This lead to us reaching out to the NASA scientists involved in each of these technical studies. We presented a concept over the course of a year, they liked it, and we partnered with them to begin work. We officially signed the Space Act Agreement with NASA in October of 2015. (Ed. note: The Space Act Agreement allows NASA to work with non-government entities.)
Can you tell us what that NASA partnership involved? What did they supply to you, and how closely did you work together?
The partnership allowed us to openly collaborate with teams inside of the organization and access to all of their facilities. We conducted several dozen interviews with teams focused on the development of systems for the mission to Mars.
There’s lot to mention with regards to the data that was shared but most notably we were given access to habitat and equipment prototypes, satellite data from their Mars Reconnaissance Orbiter, space suits, and robotics.
We also got to test Mars 2030 at ARGOS (Active Response Gravity Offload System), a gravity simulation system that recreates Mars’ 3/8ths partial gravity, to help us accurately represent it in the experience. (See a clip of ARGOS here.) Finally, we had a chance to drive the pressurized rover in the Mars yard at Johnson Space Center and capture ambisonic audio, which was surreal.
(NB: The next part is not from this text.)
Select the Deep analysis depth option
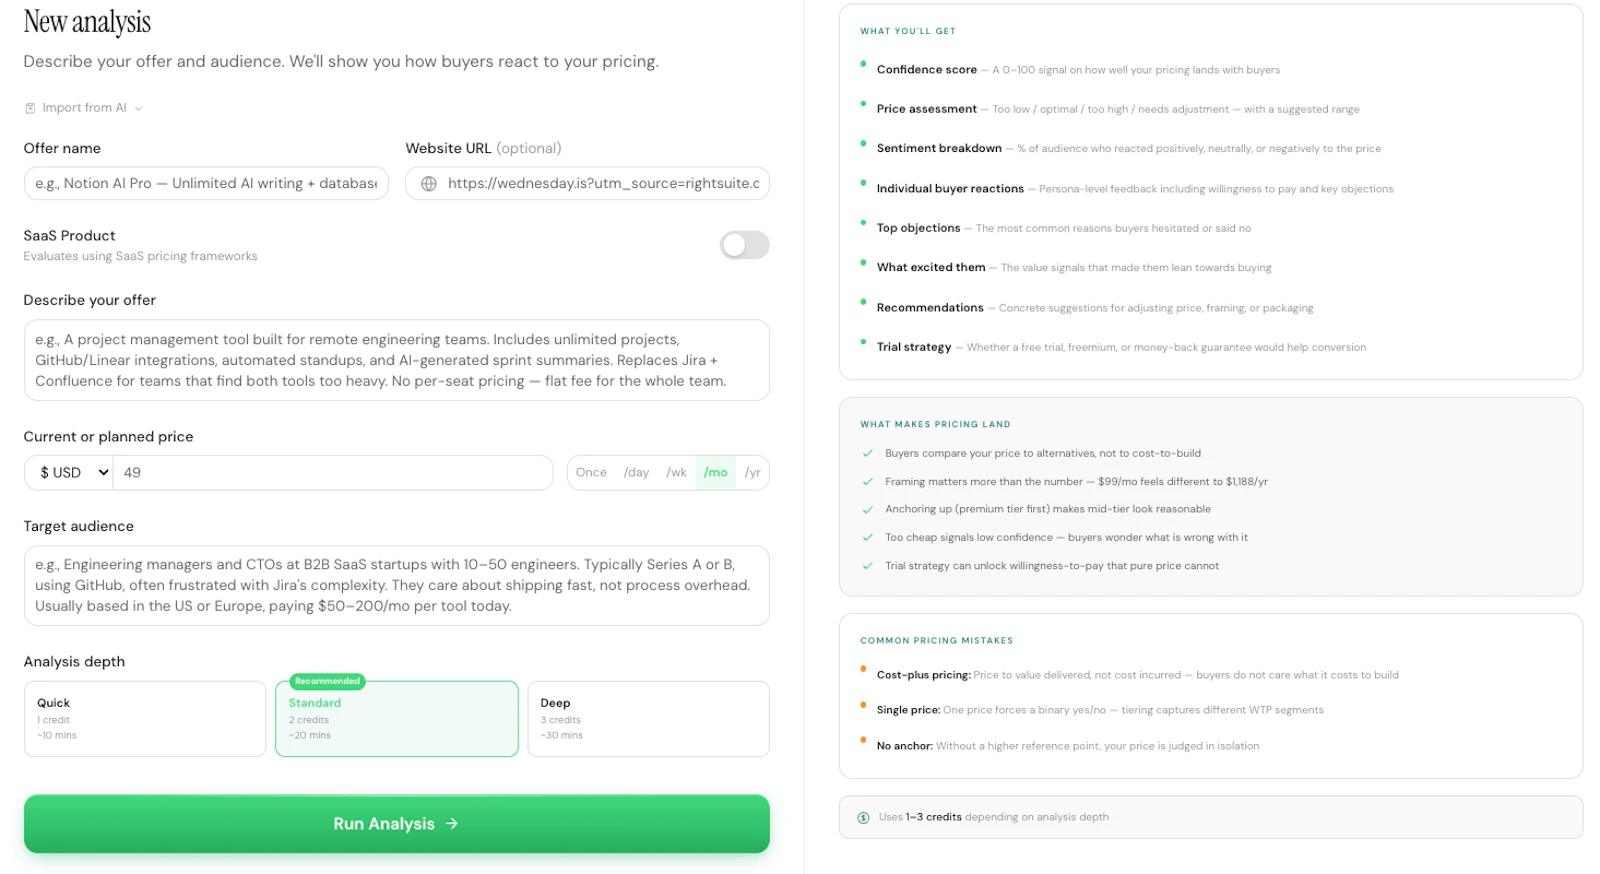This screenshot has width=1600, height=874. (648, 718)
What are some of the unique features that make Mars 2030 different from other VR sims set on Mars?
I think we really distinguish ourselves with delivering an experience that’s as close as you can get to being an astronaut and glimpsing into what this mission might actually look like. We went to great lengths to make sure every aspect of Mars 2030 is a translation of the countless hours of scientific work being done by teams inside of the organization. That and we dedicated a lot of time into making the project look and sound awesome.
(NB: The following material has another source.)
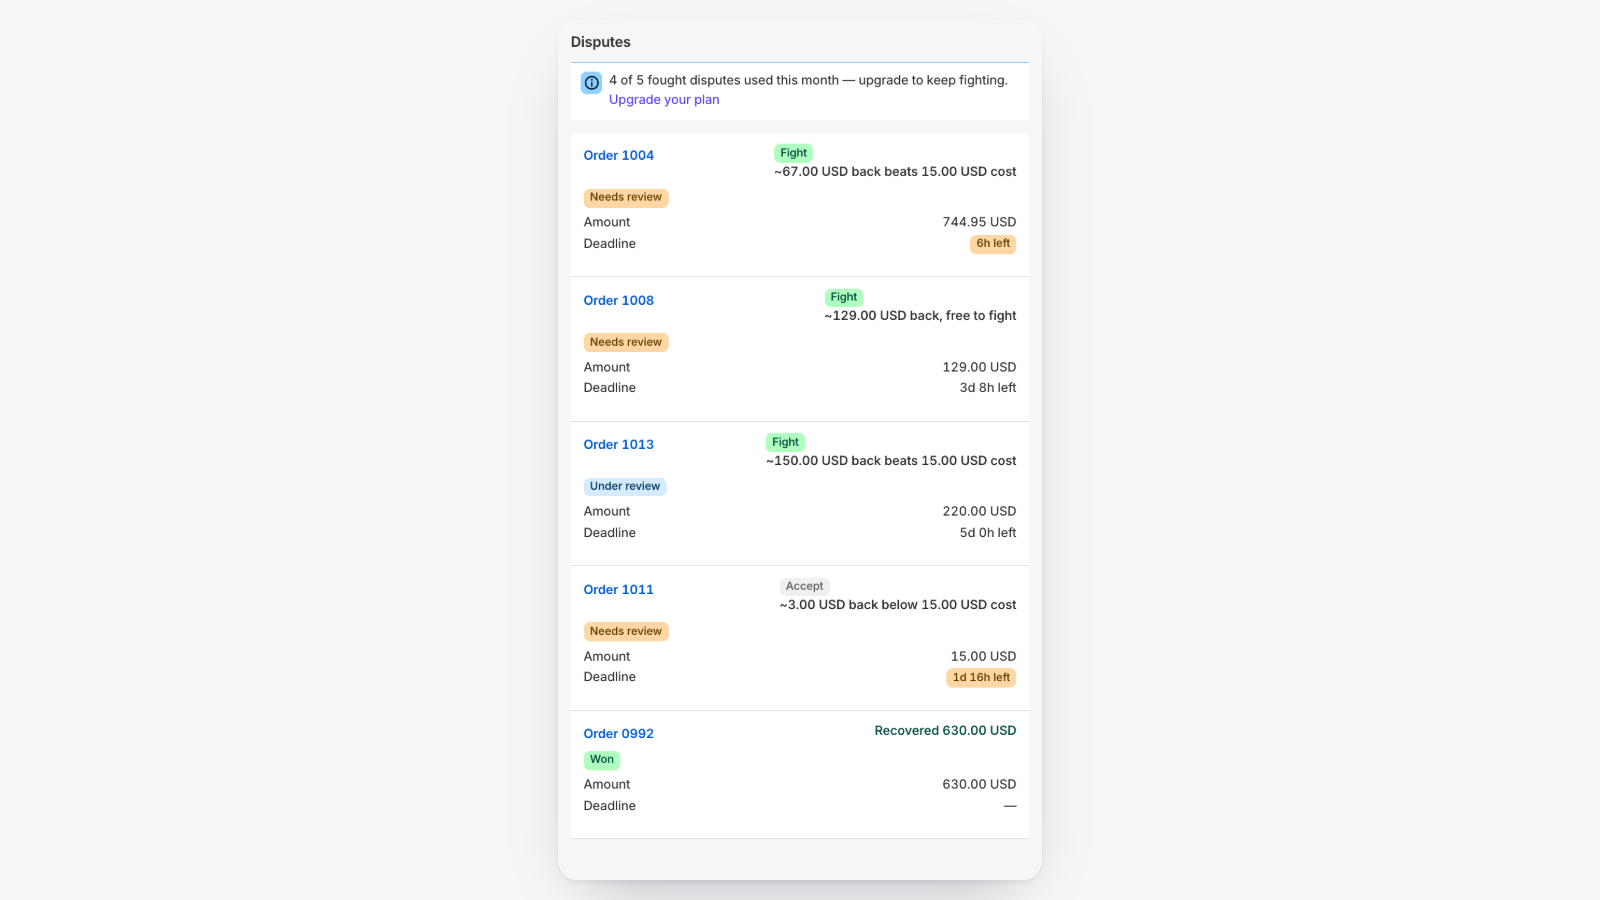Open the Upgrade your plan link
1600x900 pixels.
point(664,100)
People who’ve experienced Mars 2030 talk about a real feeling of ‘otherness’. What is the first thing people tend to notice? The sunlight? The terrain? Something else?
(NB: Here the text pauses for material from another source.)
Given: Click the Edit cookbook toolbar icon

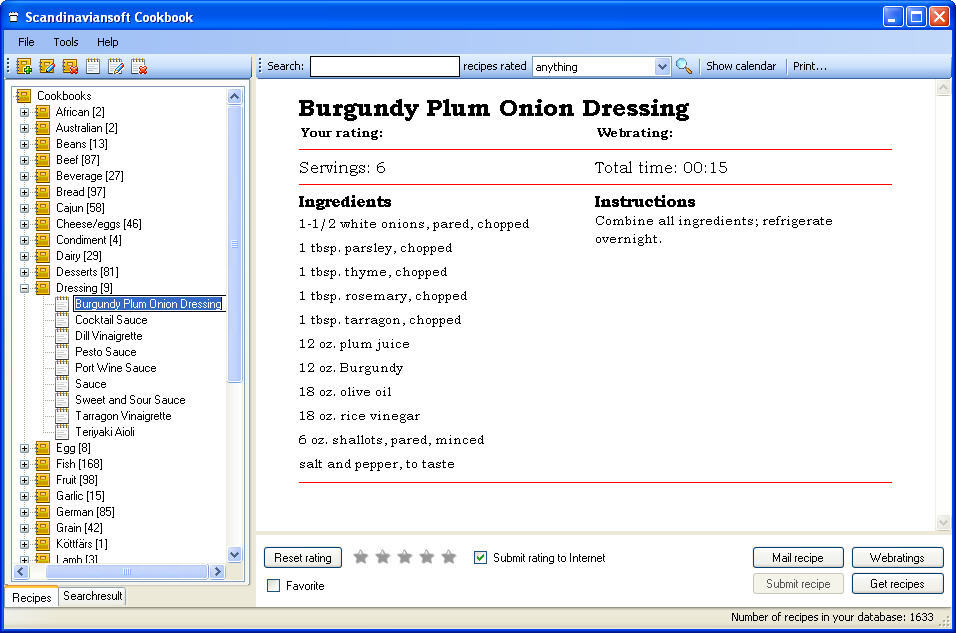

I think its a combination of all of those. It’s special to see people’s reaction when they’re are told they’re stepping foot onto a real location on Mars. Combined with music from the London Symphony Orchestra, it becomes something visceral. Personally, watching the days pass as your explore the planet is when I forget I’m in my living room.
Earlier in development, it was said that Mars 2030‘s explorable area was ‘as big as Skyrim’ (What’s Skyrim?). Is it still that big?
It’s twice the size now! The full playable area is a 40 sq. km composite of the Mawrth Vallis region which has been a candidate site for landing on Mars due to its geological diversity.
“Mawrth Vallis itself is an ancient channel carved by catastrophic floods. ‘Mawrth’ is the Welsh word for Mars and ‘Vallis’ is Latin for valley.” – Imagery and quote via NASA
What might people discover about Mars that they don’t know, by using Mars 2030?
A big focus for us was to challenge expectations and present things that aren’t widely known about Mars. We attempted to do this by presenting the experience through the eyes and mind of astronaut who has more thorough knowledge of the planet and its history. Through exploration, you’re able to travel back in time and see Mars as it was billions of years ago, recreated through the imagination of the astronaut. Also, dust storms aren’t deadly like in the Martian atmosphere!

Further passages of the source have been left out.